Source extract
════════════════════
From: Linus Torvalds <torvalds@linux-foundation.org>
Newsgroups: fa.linux.kernel
Subject: Re: [GIT]: Networking
Date: Tue, 19 Aug 2008 21:47:30 UTC
Message-ID: <fa.+glS/7kVMafEMMDyGMkLEyY3Uus@ifi.uio.no>

On Tue, 19 Aug 2008, David Miller wrote:
>
> That change was made under the pretext that it was tested heavily and
> that if we hit any problem whatsoever with it that we couldn't fix
> quickly it would be reverted.

David, I will say this one more time:

 - as long as you concentrate on individual commits, you're missing the
   big picture.

you can _always_ make excuses for individual commits. That's not my point.
Or rather, it actually verry much _is_ my point. If you have the mindset
that you're looking for excuses why any individual commit is ok to merge,
then you don't end up with a coupld of individual commits any more: you
end up with a LOT OF CHURN.

It's not the individual commits. You're looking at the individual trees,
and you're missing the forest. The problem isn't the individual trees. The
problem is that there's a metric sh*tload of individual trees, what we in
the tree industry call a 'forest'. You're not seeing it.

And btw, don't get me wrong - you're not the only problem spot. During the
-rc's leading up to 2.6.26, drivers/merdia was actually a _bigger_
problem. I happen to care less about that (the same way I care less about
some odd-ball architectures), but I have to admit that drivers/media was a
total disaster last time around.

So if it makes you feel any better, others have been even worse.  But this
networking problem ha been going on for quite a while.

So the problem here really is that you seem overly eager to make excuses
for individual patches. And if they _stayed_ "individual" it would all be
good. But they don't seem to.

			Linus

From: Linus Torvalds <torvalds@linux-foundation.org>
Newsgroups: fa.linux.kernel
Subject: Re: [GIT]: Networking
Date: Tue, 19 Aug 2008 21:23:15 UTC
Message-ID: <fa.6gq/ydD85zsxNKeaicV593Gk7Ng@ifi.uio.no>

On Tue, 19 Aug 2008, David Miller wrote:
>
> Those fix a performance regression reported by a real user.

Since when?

The thing is, I can do a

	gitk v2.6.24.. drivers/net/loopback.c

as well as anybody else, and TSO has not been enabled for loopback at
least since 2.6.24. Going back to 2.6.23 (which has more changes that I
won't comment on), it looks like that LOOPBACK_TSO thing you removed was
there back then too.
════════════════════
Given data

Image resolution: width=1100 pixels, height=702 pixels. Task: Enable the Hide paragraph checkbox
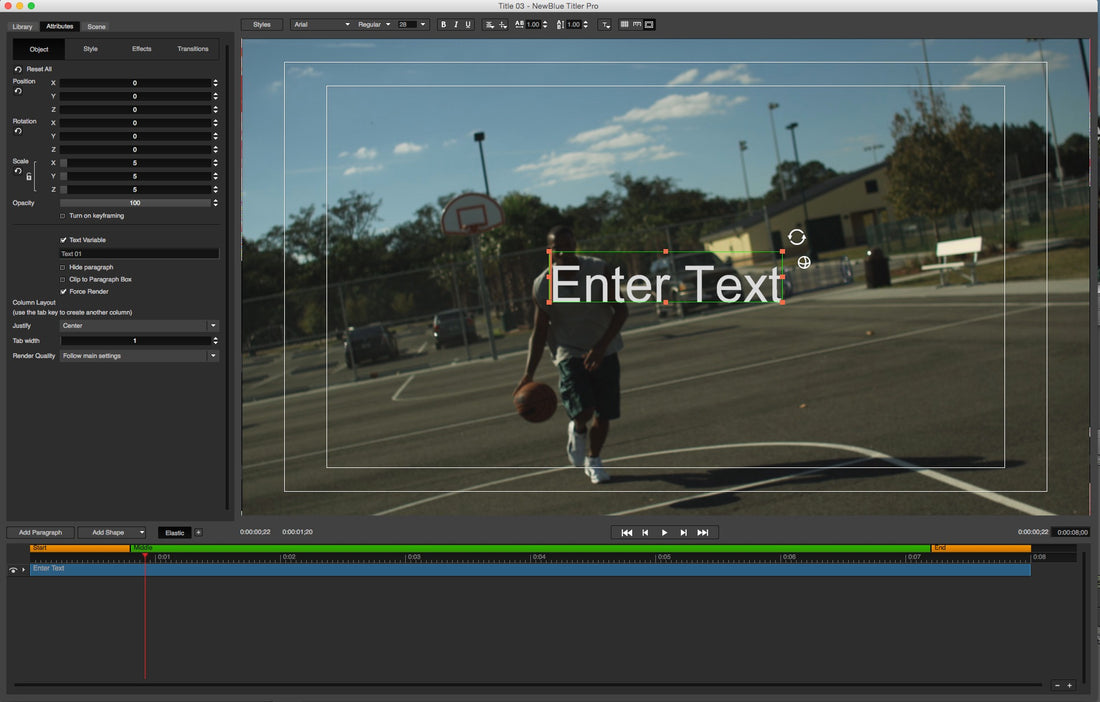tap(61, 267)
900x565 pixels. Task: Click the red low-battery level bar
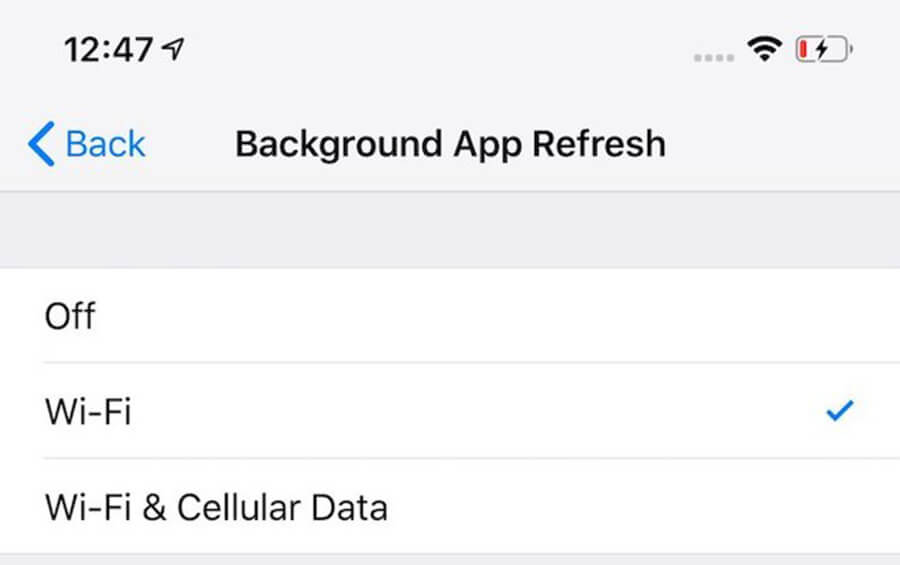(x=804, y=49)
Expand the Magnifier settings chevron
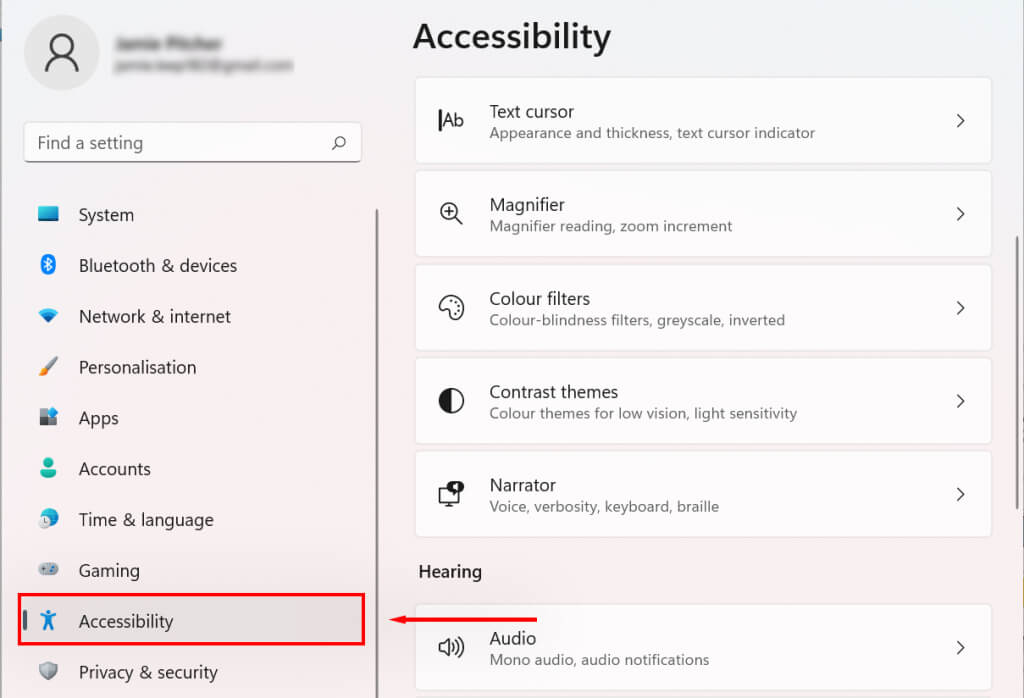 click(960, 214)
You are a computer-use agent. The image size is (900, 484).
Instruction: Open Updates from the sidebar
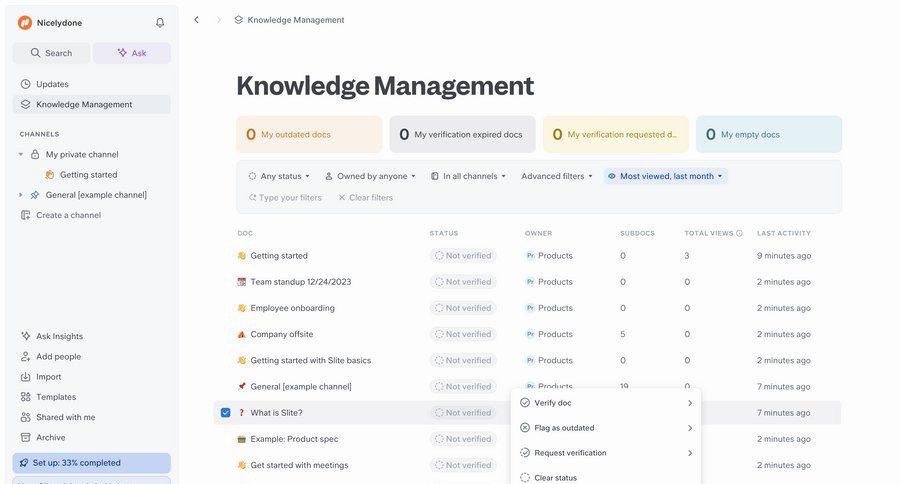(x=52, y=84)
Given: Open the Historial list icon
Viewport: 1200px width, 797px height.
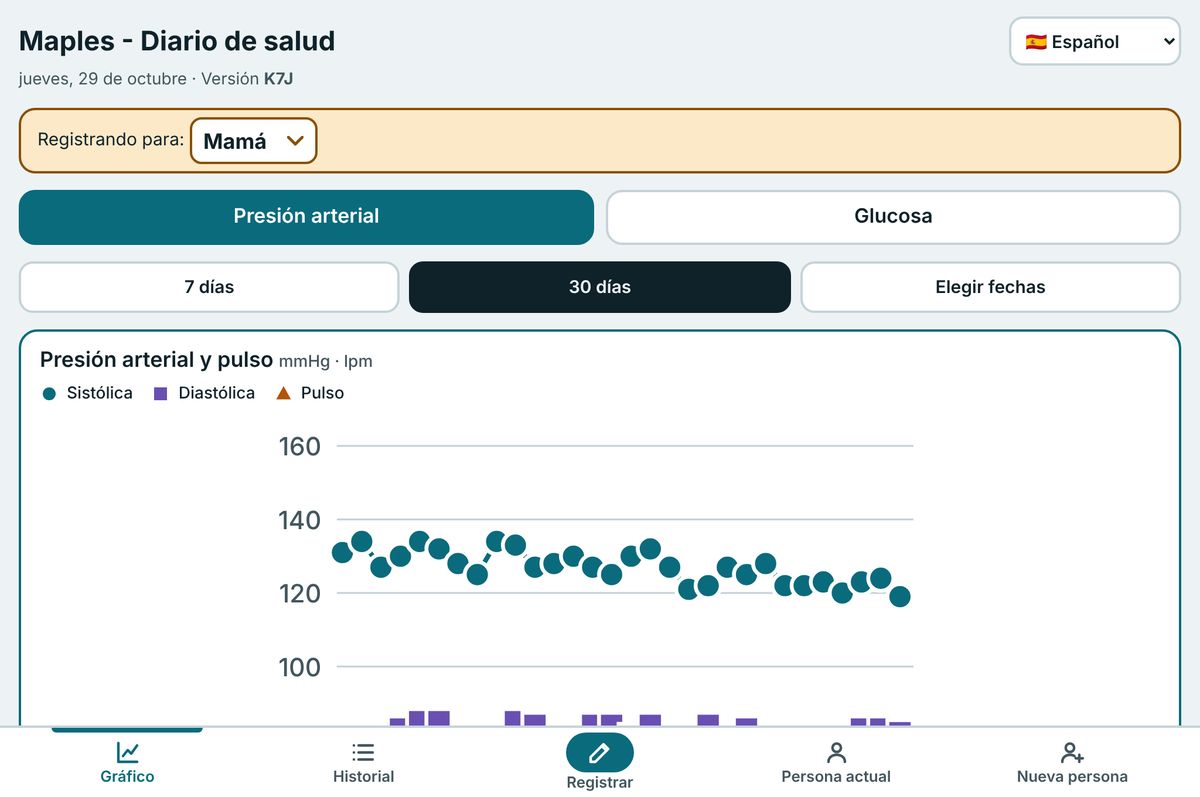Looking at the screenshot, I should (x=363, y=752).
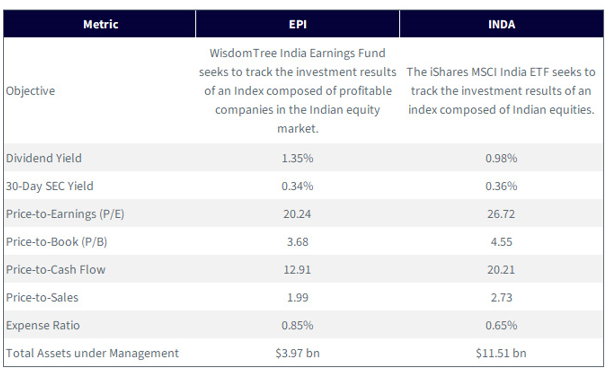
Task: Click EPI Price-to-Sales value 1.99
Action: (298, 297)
════════════════════
Stated task A
Gather each line of the records that includes the string "width", matching case exactly.
Stated task B
Carry on the kernel mailing list thread about networking changes from the point where it ends.
The mailing list thread has nothing to do with the records.

Written answer A
Image resolution: width=1100 pixels, height=702 pixels. Task: Enable the Hide paragraph checkbox
Viewport: 1200px width, 797px height.

Written answer B
So the performance regression if it happened must have been due to
something else, no?

Oh, I'm sure that enabling TSO speeds things up, but apparently it also
basically enables a code-path that hasn't been enabled since at least
2.6.23, no?

Really, David. Was the performance regression due to something else, and
then by enabling LOOPBACK_TSO it hid the problem? Or what? The thing is,
-rc3 is _not_ the point to apparently change something that hasn't been
changed in about a year (I didn't go any further back in history).

So what's going on? Do you seriously think it's a good point in time to
enable TSO for loopback after a long time of apparently _not_ being
enabled?

It smells like excuses to me. Was this really a "must be in 2.6.27" thing?

And no, it wouldn't bother me if this was a rare thing. Again, let me
repeat: the problem is not any of the individual commits _per_se_. The
problem is that the network layer stands out. And not in a good way. It
stands out as being a layer that gets a _lot_ of churn late in the -rc
game.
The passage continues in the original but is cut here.